Using Sherlock (built into the operating system), I can see what movies are playing where, view a summary about the film, a poster, and a movie trailer, see the start times, and order tickets online to the show I want.

As Barry Manilow might sing, "It's a Miracle -- a true blue technicolor miracle come true."

1 Comments:

Blogger Garry Wilmore said...

I enjoyed your musings about how technology has developed just during your lifetime. As I read this piece, I reflected on the fact that on the day John F. Kennedy was assassinated -- Nov. 22, 1963 -- there were fewer than 5000 computers in the entire United States, most of them big IBM mainframes. Today there are probably at least half that number just in the Superior Court complex in downtown Phoenix, most of them desktops, of course. Moreover, when I first became connected to the Internet, back in 1994, the computer I used had a 100MB hard drive, and used a 14.4K modem, which was pretty much state of the art at the time. (I believe the 56K modem was out at the time, but it was more expensive, so I did not purchase one.) And that computer, which is by now long since obsolete, was more powerful than the computer aboard the Lunar Module that had taken Neil Armstrong and Edwin Aldrin to the moon 25 years previously.

There are a lot of things I don't like about living in this day and time, but the technical marvels we both enjoy so much are not among them. It amazes me that through the Internet, I have made friends with people in other countries, whom I will probably never meet in person. And in 100 years, after you and I are gone, our computers, digital cameras, and other gadgets will seem as quaint to those living then as the Model T does to us now.

This morning I was reading a sermon by Orson Pratt, which was based in large part on Section 88 of the Doctrine and Covenants.
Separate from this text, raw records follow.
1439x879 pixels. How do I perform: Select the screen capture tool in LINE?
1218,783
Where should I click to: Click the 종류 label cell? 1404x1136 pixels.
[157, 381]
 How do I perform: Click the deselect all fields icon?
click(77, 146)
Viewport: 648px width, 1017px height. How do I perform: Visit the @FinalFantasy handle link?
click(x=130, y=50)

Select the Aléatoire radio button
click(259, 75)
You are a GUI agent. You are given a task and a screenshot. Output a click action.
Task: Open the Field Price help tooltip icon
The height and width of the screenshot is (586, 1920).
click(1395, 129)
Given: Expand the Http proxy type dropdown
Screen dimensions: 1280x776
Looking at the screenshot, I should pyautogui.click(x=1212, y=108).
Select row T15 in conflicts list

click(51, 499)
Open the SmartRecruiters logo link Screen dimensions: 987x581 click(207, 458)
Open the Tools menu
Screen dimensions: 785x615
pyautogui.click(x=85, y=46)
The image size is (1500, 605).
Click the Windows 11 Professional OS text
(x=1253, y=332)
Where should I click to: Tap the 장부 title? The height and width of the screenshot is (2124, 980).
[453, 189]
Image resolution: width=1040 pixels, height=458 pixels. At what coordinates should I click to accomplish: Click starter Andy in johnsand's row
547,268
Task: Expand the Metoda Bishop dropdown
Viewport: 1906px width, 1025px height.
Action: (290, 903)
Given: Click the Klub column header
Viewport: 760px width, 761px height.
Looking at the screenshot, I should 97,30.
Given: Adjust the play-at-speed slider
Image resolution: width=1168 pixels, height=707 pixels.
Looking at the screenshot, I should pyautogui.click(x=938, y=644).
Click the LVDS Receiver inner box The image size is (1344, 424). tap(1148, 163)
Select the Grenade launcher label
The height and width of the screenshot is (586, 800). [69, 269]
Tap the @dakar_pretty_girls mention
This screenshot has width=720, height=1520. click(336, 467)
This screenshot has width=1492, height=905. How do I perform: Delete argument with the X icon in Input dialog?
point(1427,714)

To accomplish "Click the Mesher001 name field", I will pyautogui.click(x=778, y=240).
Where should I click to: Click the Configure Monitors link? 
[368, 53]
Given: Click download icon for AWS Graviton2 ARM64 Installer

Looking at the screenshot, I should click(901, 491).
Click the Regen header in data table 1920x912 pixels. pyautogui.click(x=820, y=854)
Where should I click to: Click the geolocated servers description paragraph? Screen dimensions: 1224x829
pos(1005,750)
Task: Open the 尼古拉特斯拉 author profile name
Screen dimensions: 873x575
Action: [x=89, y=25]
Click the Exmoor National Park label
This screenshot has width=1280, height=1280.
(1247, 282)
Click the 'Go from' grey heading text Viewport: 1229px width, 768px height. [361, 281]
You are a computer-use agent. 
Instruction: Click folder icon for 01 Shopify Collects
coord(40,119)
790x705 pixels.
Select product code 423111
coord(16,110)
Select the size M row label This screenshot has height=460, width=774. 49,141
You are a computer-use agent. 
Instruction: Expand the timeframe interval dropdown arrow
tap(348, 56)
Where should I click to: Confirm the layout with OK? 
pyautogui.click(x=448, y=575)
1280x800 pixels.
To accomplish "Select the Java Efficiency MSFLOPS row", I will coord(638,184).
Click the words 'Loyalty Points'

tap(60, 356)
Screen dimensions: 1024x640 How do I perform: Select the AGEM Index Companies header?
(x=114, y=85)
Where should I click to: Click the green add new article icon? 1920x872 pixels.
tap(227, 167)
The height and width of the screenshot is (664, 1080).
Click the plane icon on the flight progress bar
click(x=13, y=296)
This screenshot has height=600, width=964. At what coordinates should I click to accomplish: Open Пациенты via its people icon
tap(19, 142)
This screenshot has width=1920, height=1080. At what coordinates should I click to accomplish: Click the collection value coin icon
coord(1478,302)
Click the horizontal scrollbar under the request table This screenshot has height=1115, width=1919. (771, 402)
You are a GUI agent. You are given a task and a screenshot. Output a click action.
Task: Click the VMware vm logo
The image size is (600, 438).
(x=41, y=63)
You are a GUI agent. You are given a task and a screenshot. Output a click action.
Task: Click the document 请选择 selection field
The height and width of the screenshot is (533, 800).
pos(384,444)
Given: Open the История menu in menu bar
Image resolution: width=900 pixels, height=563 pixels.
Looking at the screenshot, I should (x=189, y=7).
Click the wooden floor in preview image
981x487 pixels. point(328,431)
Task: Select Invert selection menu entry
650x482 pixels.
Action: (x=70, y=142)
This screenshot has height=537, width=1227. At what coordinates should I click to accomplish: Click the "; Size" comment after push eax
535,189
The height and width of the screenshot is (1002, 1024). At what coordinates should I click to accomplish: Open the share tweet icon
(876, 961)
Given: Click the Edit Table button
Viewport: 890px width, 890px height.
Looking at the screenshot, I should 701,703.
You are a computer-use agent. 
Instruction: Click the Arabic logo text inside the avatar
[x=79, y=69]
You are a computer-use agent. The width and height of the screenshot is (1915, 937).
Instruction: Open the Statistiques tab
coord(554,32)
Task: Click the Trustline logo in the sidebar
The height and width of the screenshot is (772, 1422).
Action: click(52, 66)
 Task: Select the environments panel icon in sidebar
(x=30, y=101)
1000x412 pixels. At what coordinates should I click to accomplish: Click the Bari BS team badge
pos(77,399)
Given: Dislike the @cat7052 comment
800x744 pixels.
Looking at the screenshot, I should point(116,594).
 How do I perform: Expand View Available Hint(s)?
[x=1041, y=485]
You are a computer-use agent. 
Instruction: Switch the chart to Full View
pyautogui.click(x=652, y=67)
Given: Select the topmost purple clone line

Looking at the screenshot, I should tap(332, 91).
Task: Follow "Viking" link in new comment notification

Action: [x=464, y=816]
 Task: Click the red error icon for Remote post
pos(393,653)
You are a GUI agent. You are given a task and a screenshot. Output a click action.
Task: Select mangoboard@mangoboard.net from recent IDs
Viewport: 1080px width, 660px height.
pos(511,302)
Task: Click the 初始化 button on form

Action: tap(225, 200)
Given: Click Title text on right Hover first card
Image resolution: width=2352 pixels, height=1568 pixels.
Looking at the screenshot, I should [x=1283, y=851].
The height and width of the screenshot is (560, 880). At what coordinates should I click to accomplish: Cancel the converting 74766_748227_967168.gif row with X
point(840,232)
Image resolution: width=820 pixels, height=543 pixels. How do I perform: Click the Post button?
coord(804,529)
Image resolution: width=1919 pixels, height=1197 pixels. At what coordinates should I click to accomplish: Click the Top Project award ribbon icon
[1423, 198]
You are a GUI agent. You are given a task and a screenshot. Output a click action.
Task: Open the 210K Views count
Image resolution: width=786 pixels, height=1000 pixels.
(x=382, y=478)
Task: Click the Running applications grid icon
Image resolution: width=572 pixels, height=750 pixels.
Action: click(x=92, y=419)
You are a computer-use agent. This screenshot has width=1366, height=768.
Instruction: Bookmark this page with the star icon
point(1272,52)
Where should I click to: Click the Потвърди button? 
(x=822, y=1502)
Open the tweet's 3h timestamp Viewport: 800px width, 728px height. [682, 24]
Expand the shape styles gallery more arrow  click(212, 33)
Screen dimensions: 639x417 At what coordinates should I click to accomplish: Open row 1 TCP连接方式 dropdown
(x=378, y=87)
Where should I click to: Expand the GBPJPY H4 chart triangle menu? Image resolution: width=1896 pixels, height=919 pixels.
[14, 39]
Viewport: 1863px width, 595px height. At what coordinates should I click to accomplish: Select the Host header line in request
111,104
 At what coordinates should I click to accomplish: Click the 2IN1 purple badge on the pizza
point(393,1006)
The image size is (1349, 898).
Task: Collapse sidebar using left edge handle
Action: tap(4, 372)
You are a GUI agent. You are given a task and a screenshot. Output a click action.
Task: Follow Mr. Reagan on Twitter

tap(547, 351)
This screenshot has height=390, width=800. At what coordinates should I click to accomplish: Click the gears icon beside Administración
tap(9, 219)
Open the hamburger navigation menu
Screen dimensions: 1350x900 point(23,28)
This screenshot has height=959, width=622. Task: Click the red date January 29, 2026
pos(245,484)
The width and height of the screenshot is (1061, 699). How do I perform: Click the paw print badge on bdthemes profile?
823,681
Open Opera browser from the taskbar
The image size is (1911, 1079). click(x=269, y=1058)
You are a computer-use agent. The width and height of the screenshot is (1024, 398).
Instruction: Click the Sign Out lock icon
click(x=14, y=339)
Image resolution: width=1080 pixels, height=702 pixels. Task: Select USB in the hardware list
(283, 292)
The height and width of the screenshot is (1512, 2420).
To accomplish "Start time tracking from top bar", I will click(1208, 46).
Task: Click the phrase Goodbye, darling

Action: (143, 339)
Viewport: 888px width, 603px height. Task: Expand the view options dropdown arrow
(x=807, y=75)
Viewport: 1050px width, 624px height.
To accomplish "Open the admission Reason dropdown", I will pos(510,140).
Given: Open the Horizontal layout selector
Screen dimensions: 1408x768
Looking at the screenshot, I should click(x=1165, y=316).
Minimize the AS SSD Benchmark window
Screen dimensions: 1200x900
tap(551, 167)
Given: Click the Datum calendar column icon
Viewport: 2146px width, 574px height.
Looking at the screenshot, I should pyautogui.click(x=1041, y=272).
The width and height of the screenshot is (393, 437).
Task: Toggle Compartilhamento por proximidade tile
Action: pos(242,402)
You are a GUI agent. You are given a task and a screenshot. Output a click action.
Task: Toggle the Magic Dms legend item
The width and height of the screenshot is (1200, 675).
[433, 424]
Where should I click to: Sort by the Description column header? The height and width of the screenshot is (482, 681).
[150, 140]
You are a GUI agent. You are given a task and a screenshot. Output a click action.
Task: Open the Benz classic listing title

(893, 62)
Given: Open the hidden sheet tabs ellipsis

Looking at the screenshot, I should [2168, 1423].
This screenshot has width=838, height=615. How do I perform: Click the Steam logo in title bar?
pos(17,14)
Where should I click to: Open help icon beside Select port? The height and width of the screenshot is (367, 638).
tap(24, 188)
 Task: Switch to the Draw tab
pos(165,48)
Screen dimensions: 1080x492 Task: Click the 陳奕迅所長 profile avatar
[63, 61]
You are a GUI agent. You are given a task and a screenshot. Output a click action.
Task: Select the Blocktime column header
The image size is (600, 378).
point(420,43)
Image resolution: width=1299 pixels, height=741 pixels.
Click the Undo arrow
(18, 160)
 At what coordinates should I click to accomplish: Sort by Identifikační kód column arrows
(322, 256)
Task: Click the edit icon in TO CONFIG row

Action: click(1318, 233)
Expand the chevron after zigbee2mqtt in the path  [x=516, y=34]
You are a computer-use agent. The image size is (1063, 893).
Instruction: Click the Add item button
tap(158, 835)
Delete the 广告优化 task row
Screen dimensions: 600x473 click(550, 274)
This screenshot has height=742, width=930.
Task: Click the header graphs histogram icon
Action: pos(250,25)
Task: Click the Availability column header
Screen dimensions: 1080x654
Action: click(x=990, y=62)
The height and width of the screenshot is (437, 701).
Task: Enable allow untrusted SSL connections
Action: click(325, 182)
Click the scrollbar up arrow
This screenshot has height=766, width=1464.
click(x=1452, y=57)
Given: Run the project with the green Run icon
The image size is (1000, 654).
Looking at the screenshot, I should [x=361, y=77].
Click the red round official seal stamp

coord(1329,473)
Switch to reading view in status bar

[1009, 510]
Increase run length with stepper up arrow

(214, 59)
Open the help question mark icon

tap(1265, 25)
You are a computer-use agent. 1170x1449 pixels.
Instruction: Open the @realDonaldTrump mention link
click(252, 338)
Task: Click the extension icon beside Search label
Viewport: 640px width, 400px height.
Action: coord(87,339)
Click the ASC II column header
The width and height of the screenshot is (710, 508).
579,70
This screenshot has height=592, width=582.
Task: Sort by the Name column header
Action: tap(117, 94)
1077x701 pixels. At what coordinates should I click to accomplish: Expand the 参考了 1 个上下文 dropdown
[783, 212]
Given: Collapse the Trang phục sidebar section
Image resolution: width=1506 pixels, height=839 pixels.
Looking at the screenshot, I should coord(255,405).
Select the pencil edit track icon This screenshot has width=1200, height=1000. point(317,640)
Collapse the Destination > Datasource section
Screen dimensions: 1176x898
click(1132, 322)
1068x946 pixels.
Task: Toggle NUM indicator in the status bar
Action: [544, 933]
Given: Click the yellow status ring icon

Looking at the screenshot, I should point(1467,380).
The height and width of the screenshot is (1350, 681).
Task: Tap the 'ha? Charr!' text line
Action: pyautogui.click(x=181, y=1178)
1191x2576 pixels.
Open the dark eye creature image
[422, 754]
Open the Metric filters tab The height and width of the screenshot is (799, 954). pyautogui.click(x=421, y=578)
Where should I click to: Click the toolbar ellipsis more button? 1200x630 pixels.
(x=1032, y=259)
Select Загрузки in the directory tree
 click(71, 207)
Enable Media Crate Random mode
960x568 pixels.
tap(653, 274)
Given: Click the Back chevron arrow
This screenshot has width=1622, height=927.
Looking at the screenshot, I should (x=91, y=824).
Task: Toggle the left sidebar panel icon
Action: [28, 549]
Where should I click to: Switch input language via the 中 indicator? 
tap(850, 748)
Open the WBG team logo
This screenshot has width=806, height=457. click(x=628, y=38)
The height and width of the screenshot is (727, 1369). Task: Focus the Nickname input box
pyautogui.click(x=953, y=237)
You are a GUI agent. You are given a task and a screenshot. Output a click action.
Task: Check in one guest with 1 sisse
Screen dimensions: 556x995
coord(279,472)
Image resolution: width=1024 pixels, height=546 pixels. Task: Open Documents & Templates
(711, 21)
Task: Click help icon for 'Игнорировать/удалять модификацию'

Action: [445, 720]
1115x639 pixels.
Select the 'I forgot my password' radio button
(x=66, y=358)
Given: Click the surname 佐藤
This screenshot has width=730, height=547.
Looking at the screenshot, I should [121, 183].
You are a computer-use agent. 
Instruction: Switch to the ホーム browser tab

He said that in the eternities, although we might be millions of miles apart physically, we will all be able to see and communicate instantly with each other, as well as with God. That is something to ponder, but today we can do something similar just with our computers, which are manufactured by the toil and ingenuity of ordinary human beings, out of the elements of the earth. And something so complex and marvelous to us must be trivially simple for God.